The concern over the tutor's lack of clinical and teaching experience has not been identified in the literature , to our knowledge. Studies found no difference between student performance in clinical skills acquisition in peer-led and staff-led sessions. [7],[23] The danger of tutoring interfering with the tutor's other work and causing stress for tutors, who may feel out of their depth, is a real concern. This may be addressed with a voluntary system for supporting peer tutors that includes a process by which tutors may withdraw from being a tutor (as opposed to allowing only abrupt termination of tutor's involvement and no opportunity for feedback and support.

We had not expected to hear that faculty would feel that peer tutoring could enhance staff-student communications, enable more feedback to faculty about students with problems and raise general course issues. That tutors would report to faculty on issues found with their peers is a seldom reported concept. As one of peer tutoring's main benefits is the openness and trust between peers, the authors would not recommend that student tutors be placed in the uncomfortable position of reporting concerns about their peers.

Another disadvantage, which teachers would 'lose control' of the learning program, is perhaps a misperception. While teachers facilitate learning, students control their own learning, and the institution aims to develop the student into an independent practitioner as well as learner. The development of the student's teaching role would give the student greater independence, supporting the value of ensuring students learn how to learn rather than just learning 'content'.

Peer tutoring should enhance the skills of both parties, supplementing professional teaching within a range of methods to develop the learner's attributes. It is not appropriate to regard it as a cheap option using students as a "useful resource" to free up staff time. As students can feel that their fees cover 'proper teachers', peer tutoring should be introduced with an explanation that it is being adopted as an educationally beneficial approach for both the tutors and those tutored. Moreover, freed up staff time weighs against time required to train peer tutors.

Most staff felt that peer tutoring was best for practical and clinical skills rather than for students sharing knowledge with each other. It is not clear why this concerned them.

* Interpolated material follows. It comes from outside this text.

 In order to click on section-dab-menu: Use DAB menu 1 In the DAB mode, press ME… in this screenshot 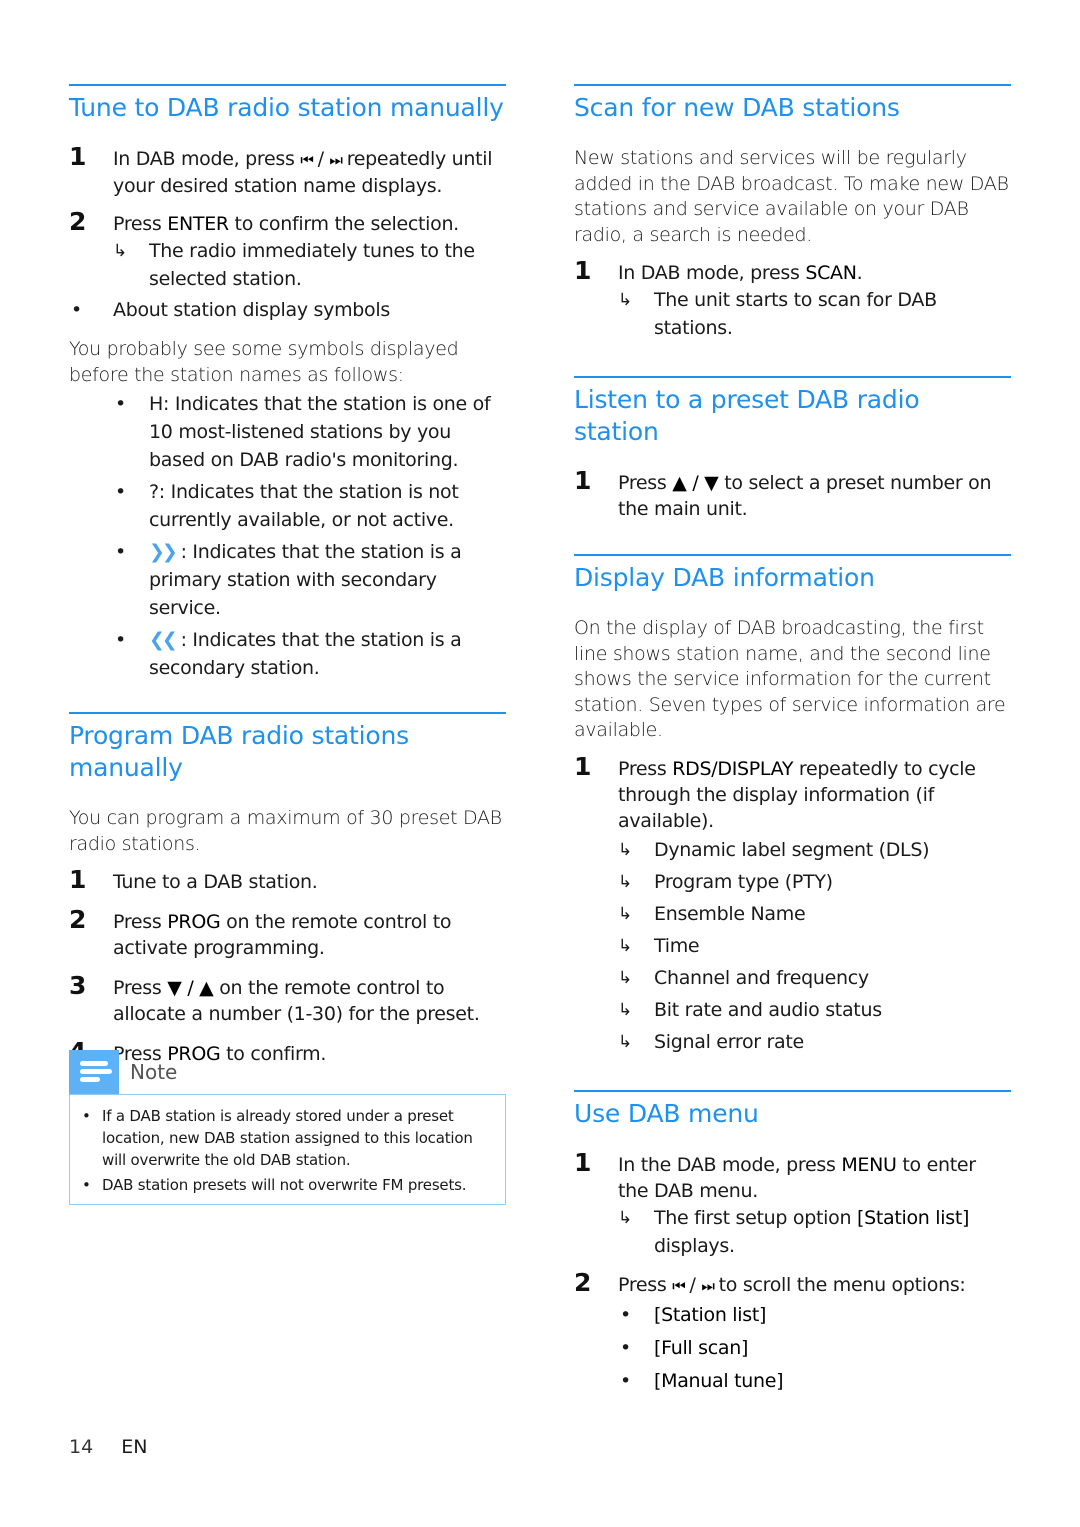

Subjects felt that peer tutoring should be voluntary for both tutors and tutored students. Against this, doctors are expected to teach. [24] In New Zealand medically qualified teachers are important to the training of the future medical workforce. [25] The reported gap between clinical teachers' perceived self-rated and required competence as a teacher indicates the teaching role should be supported and enhanced. [26] Students themselves recognize that they need training in teaching [27] and that this training improves confidence. [28] However, compulsory tutoring may undermine the basic premise that enthusiasm for teaching influences its effectiveness. [29] We advocate voluntary peer tutoring and the need for good organization, possibly a coordinator of peer-tutoring, recognizing the acknowledged need for training and support for tutors. [17],[30]

Any innovation should be evaluated on process, satisfaction levels of all parties, and impact on students' learning. Innovation also requires administrative support, resources, access to staff, training in educational methods, recognition and clearly understood objectives. The introduction of peer tutoring should take account the institutional culture, including the governance structure and existing educational paradigm.